Thursday, July 13, 2017
JWS - Room J7 (J361) (University of Glasgow)
Sebastian Diessner , European Institute, London School of Economics and Political Science (LSE)
This project assesses the political-economic role of the ECB as a pivotal actor in battling the eurozone crisis. It focuses on the intra-institutional deliberations paving the way for major ECB crisis reactions (examining divisions and consensus in the ECB’s governing council) as well as their inter-institutional consequences (highlighting the central bank's efforts at fostering accountability and building coalitions with key stakeholders). Methodologically speaking, the project is grounded in the growing literature on quantitative text analysis.
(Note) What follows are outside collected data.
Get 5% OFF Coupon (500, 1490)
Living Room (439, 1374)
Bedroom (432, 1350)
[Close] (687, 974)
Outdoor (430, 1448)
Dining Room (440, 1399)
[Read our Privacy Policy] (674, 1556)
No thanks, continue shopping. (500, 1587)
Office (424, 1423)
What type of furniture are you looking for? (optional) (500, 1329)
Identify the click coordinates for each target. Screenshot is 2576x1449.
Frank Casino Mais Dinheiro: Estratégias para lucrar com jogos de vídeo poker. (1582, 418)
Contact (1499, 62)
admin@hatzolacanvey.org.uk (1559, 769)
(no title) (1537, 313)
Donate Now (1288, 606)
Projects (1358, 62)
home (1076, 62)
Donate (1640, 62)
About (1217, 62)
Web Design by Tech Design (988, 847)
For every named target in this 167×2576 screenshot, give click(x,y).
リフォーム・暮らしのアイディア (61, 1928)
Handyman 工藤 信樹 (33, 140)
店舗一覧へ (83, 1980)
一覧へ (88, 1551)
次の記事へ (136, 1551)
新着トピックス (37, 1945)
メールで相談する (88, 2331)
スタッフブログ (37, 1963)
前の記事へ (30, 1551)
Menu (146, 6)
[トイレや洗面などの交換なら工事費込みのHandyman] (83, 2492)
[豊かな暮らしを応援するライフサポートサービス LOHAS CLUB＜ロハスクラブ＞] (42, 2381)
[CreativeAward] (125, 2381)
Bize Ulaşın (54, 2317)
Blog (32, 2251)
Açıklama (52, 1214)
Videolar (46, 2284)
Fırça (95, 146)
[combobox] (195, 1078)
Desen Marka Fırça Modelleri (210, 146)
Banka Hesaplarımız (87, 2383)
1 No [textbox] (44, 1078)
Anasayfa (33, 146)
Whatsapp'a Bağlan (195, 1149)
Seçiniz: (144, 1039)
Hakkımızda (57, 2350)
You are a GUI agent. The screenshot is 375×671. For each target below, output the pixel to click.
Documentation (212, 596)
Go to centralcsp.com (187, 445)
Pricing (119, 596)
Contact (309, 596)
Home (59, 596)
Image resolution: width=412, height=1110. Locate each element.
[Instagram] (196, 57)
By building and examining a dataset of ECB press conference statements, governing council member speeches, and verbatim transcripts of the ECB's 'monetary dialogue' with the European Parliament's ECON committee, significant co-occurrences and shifts in the ECB's decision-making rationale and communication over the crisis years can be uncovered. Thusly generated findings prove to be relevant on both theoretical and real world grounds, since the ascent of the ECB as a controversial political actor reveals unexplained puzzles for theories of ‘policy consensus’ in EMU as much as it highlights significant challenges for the institutional balance within monetary union.